Pesquisadores da Universidade Federal de Goiás (UFG) avançaram para a fase de ensaio clínico um método que utiliza a análise da cera de ouvido para identificar tipos de câncer antes de manifestações clínicas. O estudo visa tornar o exame rotina no Sistema Único de Saúde (SUS), com potencial de gerar grande economia no país.
O método detecta alterações na composição da cera de ouvido causadas pela inflamação celular, que ocorre após a disfunção mitocondrial. Segundo o pesquisador Nelson Antoniosi, a identificação precoce permite curar quase qualquer tipo de câncer, pois o diagnóstico ocorre nos estágios zero e um.
Antoniosi explicou que a disfunção mitocondrial gera substâncias que sensibilizam as glândulas ceruminosas, alterando a cera.
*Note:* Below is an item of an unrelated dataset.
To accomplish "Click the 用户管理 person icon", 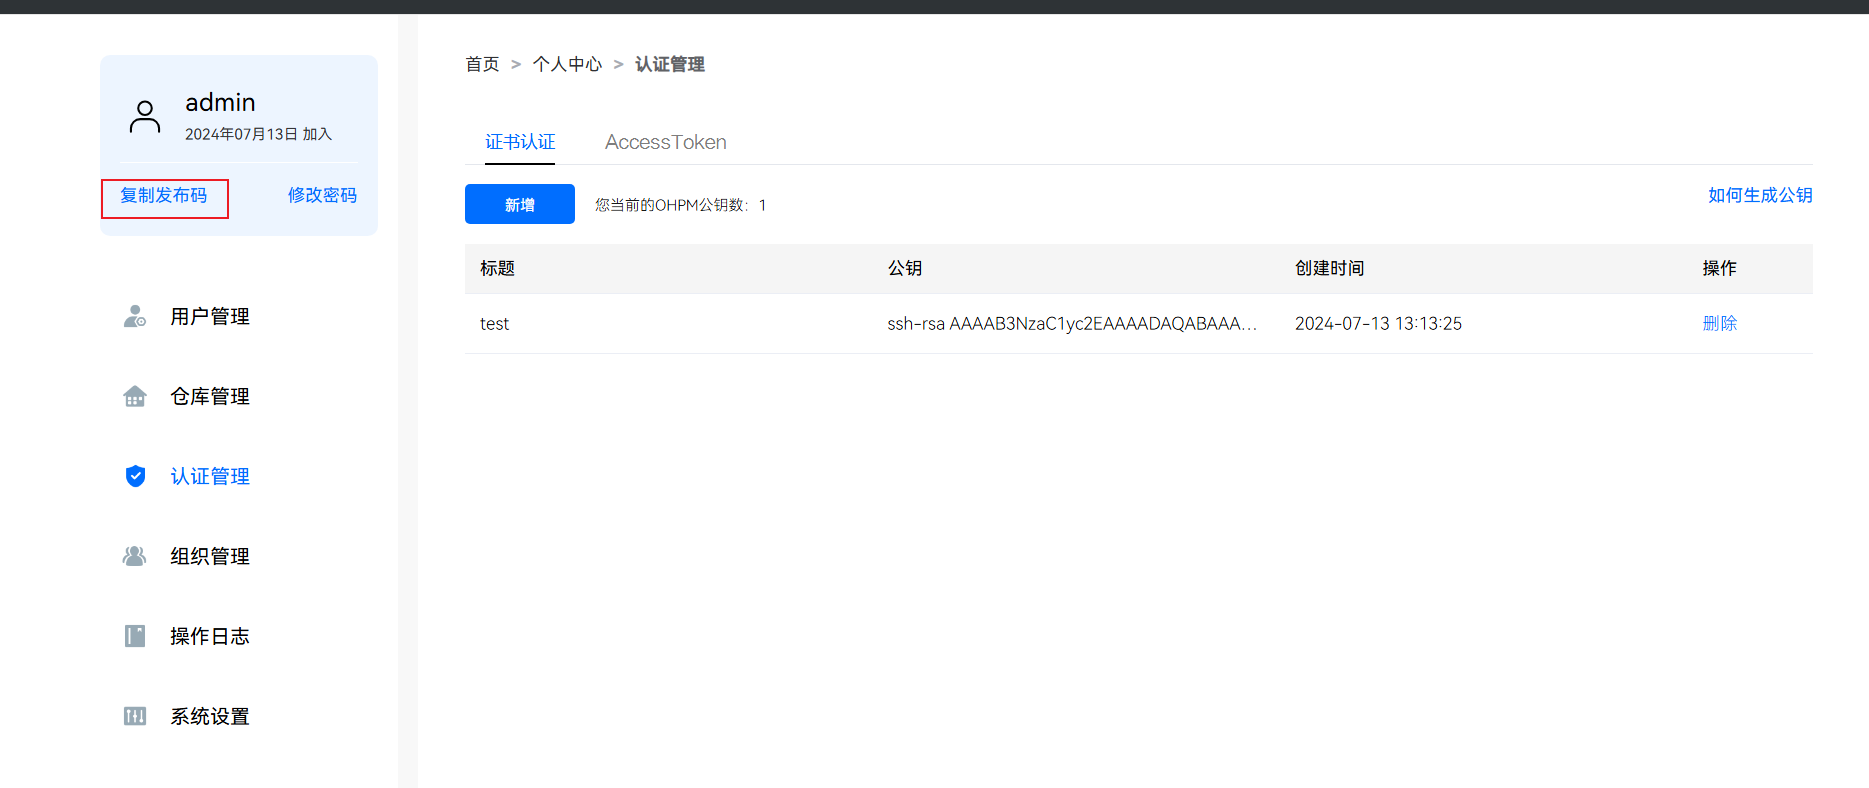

Ele afirmou que a aplicação do exame pode reduzir drasticamente a necessidade de quimioterapia. O pesquisador relatou ter identificado um câncer em si mesmo, após um exame de cera de ouvido apontar algo diferente de uma biópsia inicial.
A ideia surgiu de um incômodo pessoal com métodos diagnósticos invasivos. Após estudos iniciais com diabetes, a pesquisa foi direcionada ao câncer, com resultados robustos em testes com animais. O método agora será avaliado em pacientes para confirmar sua segurança e eficácia antes da regulamentação.